Exercise: For the entries below, the result should be an exact transcription of the lines from the one with "Compare Selected (102, 671)" up to and including the one with "Semana Santa/imágenes religiosas.", and only those.

Record set:
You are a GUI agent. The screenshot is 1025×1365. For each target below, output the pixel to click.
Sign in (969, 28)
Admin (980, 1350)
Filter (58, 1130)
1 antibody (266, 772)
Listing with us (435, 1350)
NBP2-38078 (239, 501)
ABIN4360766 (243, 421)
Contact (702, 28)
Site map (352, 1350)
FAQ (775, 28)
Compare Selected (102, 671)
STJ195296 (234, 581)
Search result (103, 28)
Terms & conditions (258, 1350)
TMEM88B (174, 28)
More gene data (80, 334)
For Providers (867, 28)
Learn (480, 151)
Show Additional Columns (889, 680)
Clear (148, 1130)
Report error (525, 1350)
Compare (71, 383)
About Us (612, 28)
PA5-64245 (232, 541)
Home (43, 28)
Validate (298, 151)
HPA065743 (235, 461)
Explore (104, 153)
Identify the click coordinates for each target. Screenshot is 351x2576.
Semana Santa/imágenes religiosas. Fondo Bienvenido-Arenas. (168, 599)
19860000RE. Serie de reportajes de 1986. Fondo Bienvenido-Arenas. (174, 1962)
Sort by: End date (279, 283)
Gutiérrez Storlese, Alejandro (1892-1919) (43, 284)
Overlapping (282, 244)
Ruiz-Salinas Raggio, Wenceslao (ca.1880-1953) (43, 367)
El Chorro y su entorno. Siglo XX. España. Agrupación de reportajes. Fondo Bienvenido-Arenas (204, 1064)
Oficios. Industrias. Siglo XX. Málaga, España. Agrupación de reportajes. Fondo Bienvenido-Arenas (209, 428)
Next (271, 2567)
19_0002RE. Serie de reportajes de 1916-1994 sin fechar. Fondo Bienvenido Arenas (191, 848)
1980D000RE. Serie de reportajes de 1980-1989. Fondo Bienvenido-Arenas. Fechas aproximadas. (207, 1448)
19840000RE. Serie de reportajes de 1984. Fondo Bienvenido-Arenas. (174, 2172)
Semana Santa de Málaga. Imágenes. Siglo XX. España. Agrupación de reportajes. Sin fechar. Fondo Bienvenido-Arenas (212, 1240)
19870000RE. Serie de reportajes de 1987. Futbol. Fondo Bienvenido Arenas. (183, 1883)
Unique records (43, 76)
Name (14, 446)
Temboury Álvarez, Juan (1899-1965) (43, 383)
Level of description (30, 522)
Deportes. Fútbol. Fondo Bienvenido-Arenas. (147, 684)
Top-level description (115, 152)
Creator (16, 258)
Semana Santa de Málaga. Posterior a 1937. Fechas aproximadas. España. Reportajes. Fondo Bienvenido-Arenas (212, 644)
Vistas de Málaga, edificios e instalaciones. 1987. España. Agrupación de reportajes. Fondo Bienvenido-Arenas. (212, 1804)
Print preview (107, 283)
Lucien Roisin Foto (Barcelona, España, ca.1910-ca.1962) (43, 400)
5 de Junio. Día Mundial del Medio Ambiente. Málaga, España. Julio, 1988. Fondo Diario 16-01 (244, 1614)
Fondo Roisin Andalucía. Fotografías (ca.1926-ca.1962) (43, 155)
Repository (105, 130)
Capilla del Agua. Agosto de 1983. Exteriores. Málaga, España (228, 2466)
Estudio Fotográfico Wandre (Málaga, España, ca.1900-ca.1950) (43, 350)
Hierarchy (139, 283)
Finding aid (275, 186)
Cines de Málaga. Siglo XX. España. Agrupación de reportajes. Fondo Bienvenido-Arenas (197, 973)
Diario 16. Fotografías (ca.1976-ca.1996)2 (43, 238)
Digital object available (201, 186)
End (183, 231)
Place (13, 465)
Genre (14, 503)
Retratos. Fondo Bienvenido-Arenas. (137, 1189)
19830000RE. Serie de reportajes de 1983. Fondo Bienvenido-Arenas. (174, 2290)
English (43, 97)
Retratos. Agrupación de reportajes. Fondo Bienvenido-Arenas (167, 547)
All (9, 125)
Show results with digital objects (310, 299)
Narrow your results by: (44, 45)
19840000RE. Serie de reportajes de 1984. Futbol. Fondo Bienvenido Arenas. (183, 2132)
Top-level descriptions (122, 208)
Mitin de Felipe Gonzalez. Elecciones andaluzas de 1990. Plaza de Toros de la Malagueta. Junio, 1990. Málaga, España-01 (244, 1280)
==
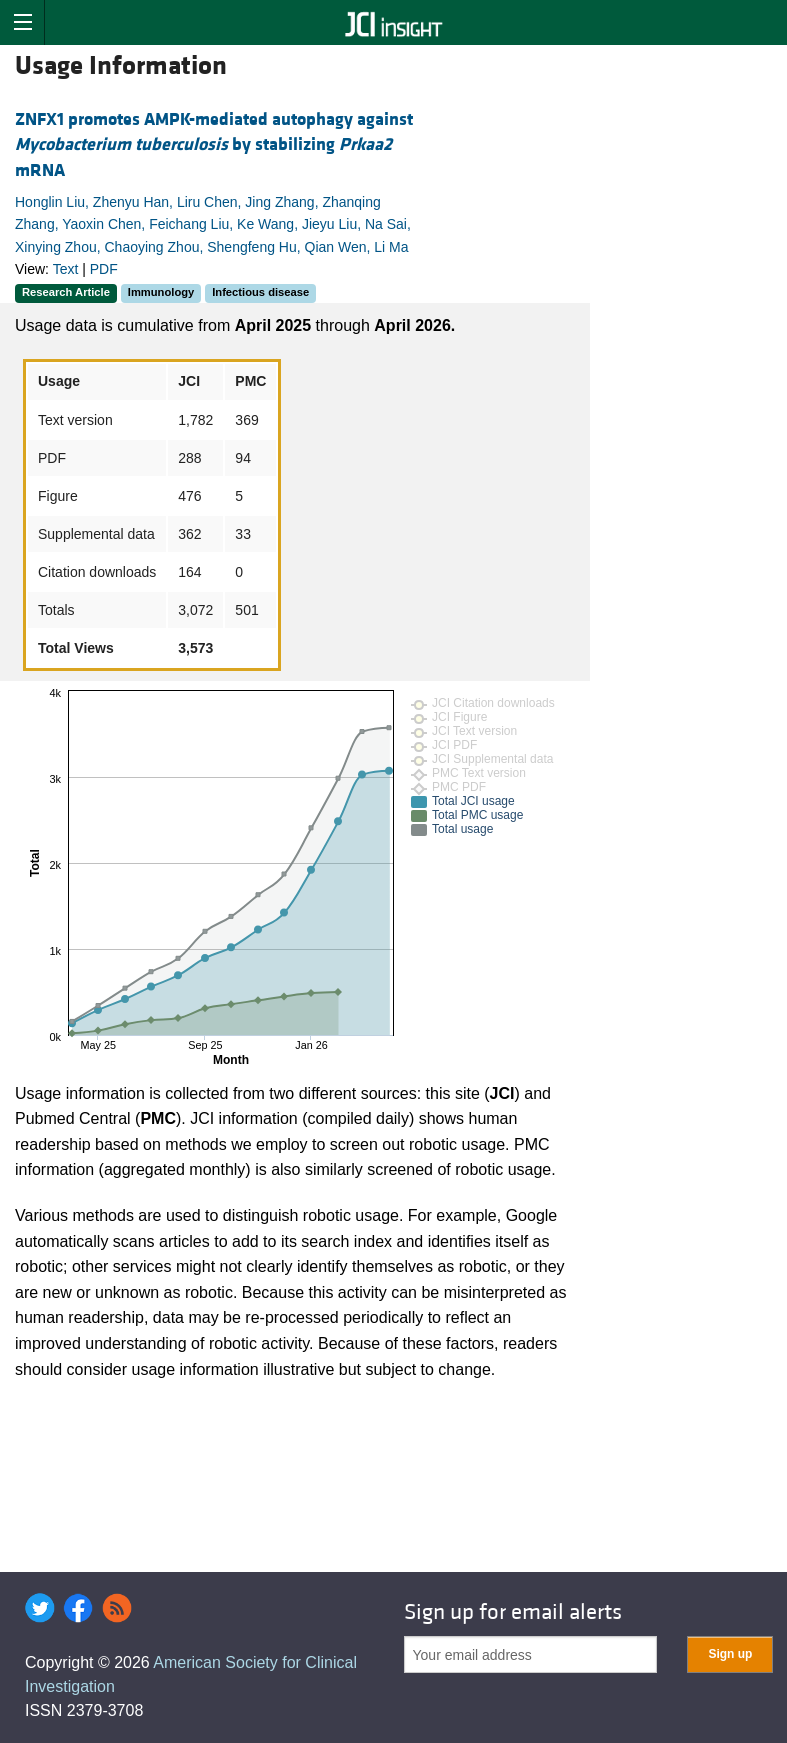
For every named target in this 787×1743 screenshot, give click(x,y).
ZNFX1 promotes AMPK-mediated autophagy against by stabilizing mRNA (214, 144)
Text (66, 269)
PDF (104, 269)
---
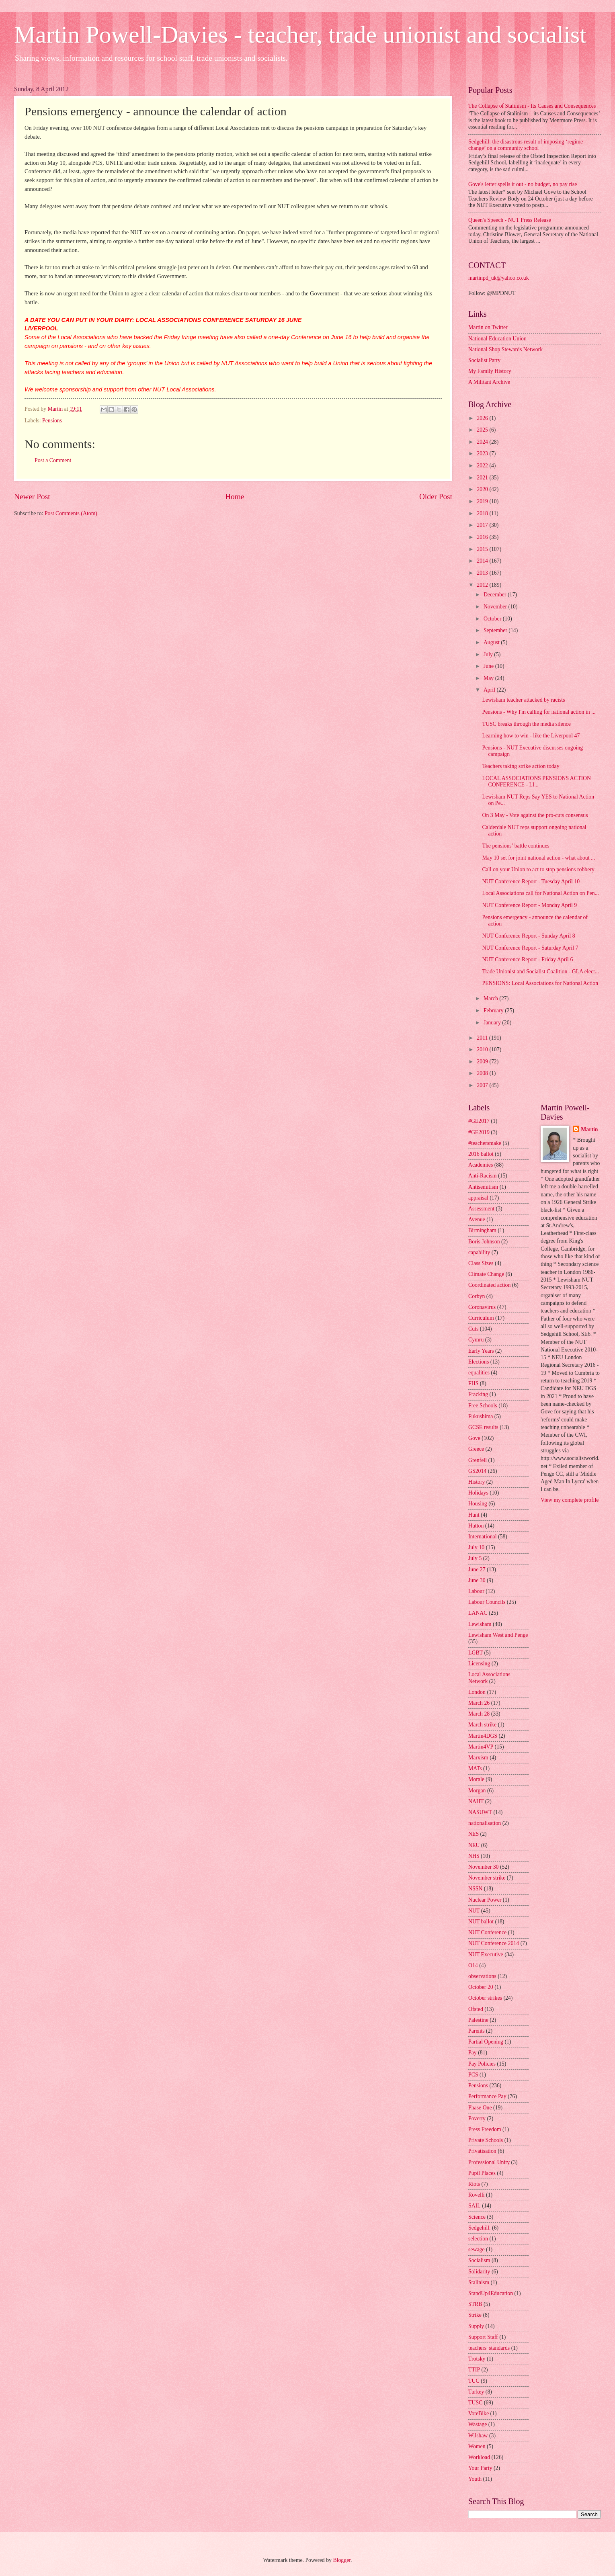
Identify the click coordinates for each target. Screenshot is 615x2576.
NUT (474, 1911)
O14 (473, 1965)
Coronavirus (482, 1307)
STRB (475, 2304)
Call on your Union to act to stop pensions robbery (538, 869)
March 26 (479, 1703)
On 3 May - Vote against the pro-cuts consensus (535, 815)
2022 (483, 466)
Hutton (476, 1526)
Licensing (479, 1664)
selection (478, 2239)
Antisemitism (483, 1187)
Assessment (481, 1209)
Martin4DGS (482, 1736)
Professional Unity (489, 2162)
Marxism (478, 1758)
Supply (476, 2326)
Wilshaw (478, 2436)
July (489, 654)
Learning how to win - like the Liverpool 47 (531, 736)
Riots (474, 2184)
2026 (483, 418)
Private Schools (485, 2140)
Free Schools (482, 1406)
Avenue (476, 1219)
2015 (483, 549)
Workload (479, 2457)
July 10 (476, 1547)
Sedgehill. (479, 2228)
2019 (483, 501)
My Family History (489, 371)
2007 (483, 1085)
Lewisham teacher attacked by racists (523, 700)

Answer to this exercise:
Compare Selected (102, 671)
STJ195296 (234, 581)
Search result (103, 28)
Terms & conditions (258, 1350)
TMEM88B (174, 28)
More gene data (80, 334)
For Providers (867, 28)
Learn (480, 151)
Show Additional Columns (889, 680)
Clear (148, 1130)
Report error (525, 1350)
Compare (71, 383)
About Us (612, 28)
PA5-64245 (232, 541)
Home (43, 28)
Validate (298, 151)
HPA065743 (235, 461)
Explore (104, 153)
Identify the click coordinates for each target. Screenshot is 351x2576.
Semana Santa/imágenes religiosas. Fondo Bienvenido-Arenas. (168, 599)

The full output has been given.